Dei por mim distraído enquanto resolvia conjuntos de problemas nas

aulas, perguntando-me qual era o meu papel naquele lugar estranho.

Comecei a pensar, "Quem sou eu, afinal, para julgar que pertenço a

Harvard, a alma mater de Bushs, Kennedys e Romneys? Talvez tivesse

sido melhor ficar no Mississippi, que é o meu lugar.

E havia as questões existenciais: que importa tudo isto, as

avaliações recorrentes dos meus sonhos e motivações subjacentes

(quero mesmo ser médico?), e até mesmo considerações sobre a

problemática estrutura socioeconómica que me tolhia. (Normalmente,

os estudantes de Harvard passam o verão depois do primeiro ano a

viajar pelo estrangeiro. Eu renunciei a um internato na Grécia. Era

remunerado, mas não me pareceu que pudesse pagar as viagens.)

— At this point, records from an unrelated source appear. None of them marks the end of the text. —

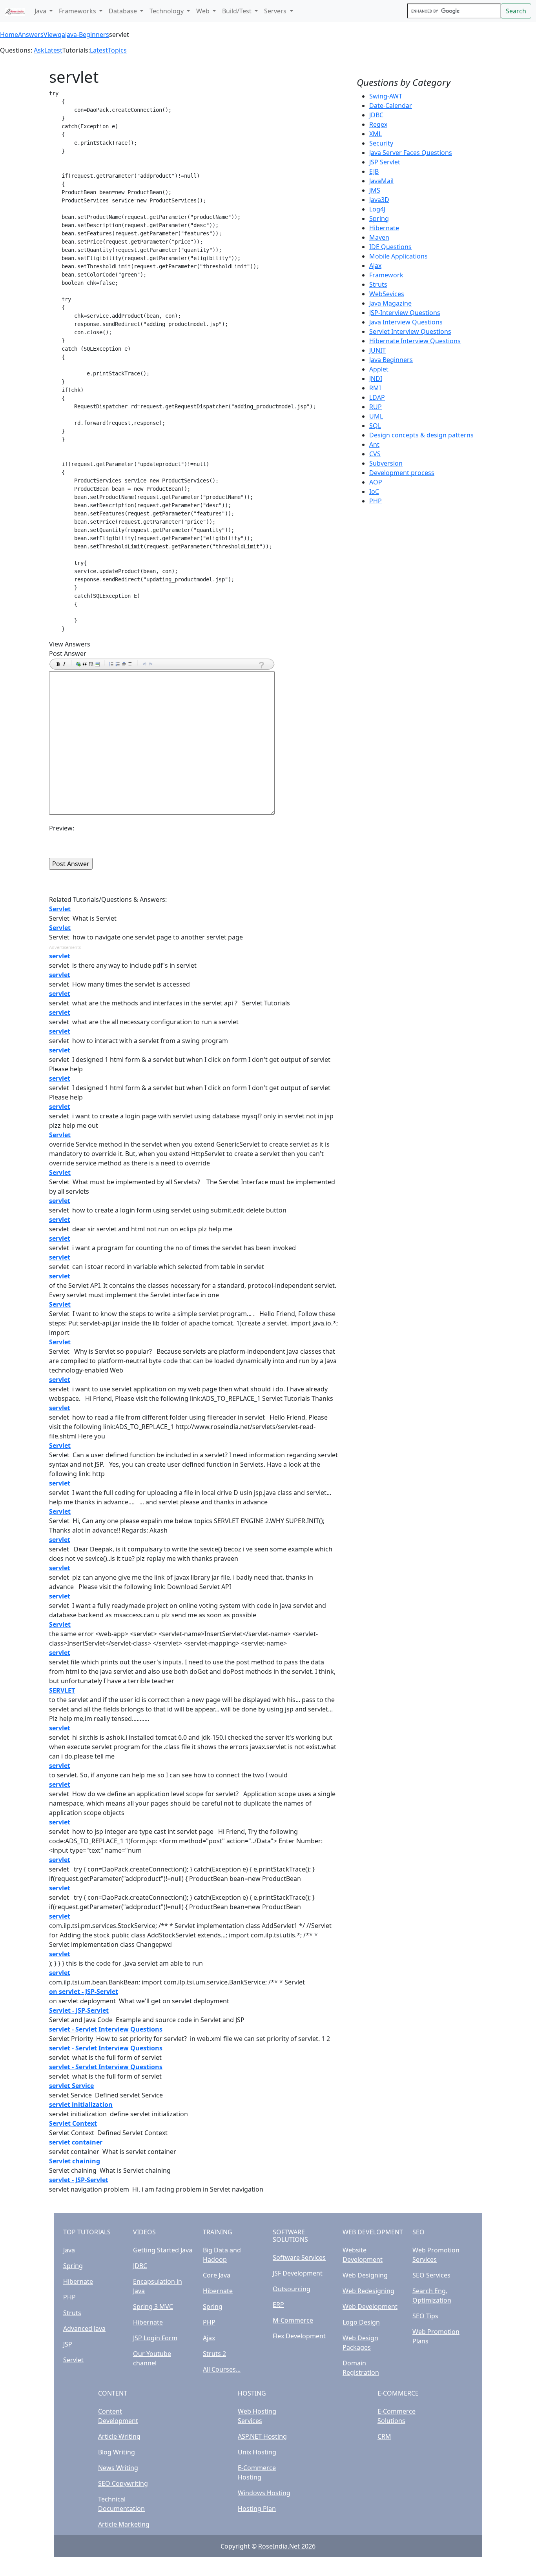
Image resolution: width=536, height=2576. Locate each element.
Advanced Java (84, 2328)
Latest (53, 50)
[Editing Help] (261, 665)
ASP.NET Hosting (262, 2436)
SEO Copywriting (123, 2483)
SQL (375, 425)
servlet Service (71, 2085)
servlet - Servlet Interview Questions (105, 2029)
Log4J (377, 209)
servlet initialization (81, 2104)
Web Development (370, 2306)
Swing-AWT (385, 96)
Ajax (375, 265)
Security (381, 143)
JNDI (375, 378)
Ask (39, 50)
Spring (379, 218)
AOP (375, 482)
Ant (374, 444)
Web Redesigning (368, 2291)
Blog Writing (116, 2452)
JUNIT (377, 350)
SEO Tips (425, 2316)
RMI (375, 388)
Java (69, 2250)
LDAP (377, 397)
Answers (31, 34)
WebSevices (386, 293)
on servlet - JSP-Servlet (83, 1991)
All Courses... (222, 2369)
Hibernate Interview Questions (415, 341)
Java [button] (41, 11)
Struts (378, 284)
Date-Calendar (390, 105)
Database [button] (124, 11)
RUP (375, 406)
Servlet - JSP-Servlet (79, 2010)
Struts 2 (214, 2353)
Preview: (61, 828)
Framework (386, 275)
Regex (378, 124)
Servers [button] (276, 11)
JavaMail (381, 181)
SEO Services (431, 2275)
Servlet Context (73, 2123)
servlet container (75, 2142)
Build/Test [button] (237, 11)
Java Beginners (391, 359)
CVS (375, 454)
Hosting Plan (257, 2508)
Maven (379, 237)
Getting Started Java (162, 2250)
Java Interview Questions (406, 322)
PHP (375, 501)
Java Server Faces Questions (410, 152)
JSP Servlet (384, 162)
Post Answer (67, 653)
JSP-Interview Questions (404, 312)
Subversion (386, 463)
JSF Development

Neste ano, mudei de formas que nunca imaginara. Enquanto via os

meus colegas - uma eclética coleção de entusiastas da literatura,

génios da ciência, virtuosos da música e prodígios da matemática

- lutarem humildemente pela excelência, senti-me inspirado,

ligeiramente inadequado e com esperança no futuro.

Julgo perceber agora porque a minha mãe me deixou partir. Harvard

forçou-me a crescer e a lançar um olhar franco ao mundo e a mim

mesmo. Quanto a mim, não trocaria a experiência por nada do mundo.